* [Exercise details]: Count the lines of the material below that contain the string "agent", with case counting. Give only the number.

[Text and item location entries]
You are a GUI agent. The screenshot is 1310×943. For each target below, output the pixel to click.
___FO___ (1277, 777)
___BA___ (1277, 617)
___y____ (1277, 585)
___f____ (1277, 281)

* [Output below]: 1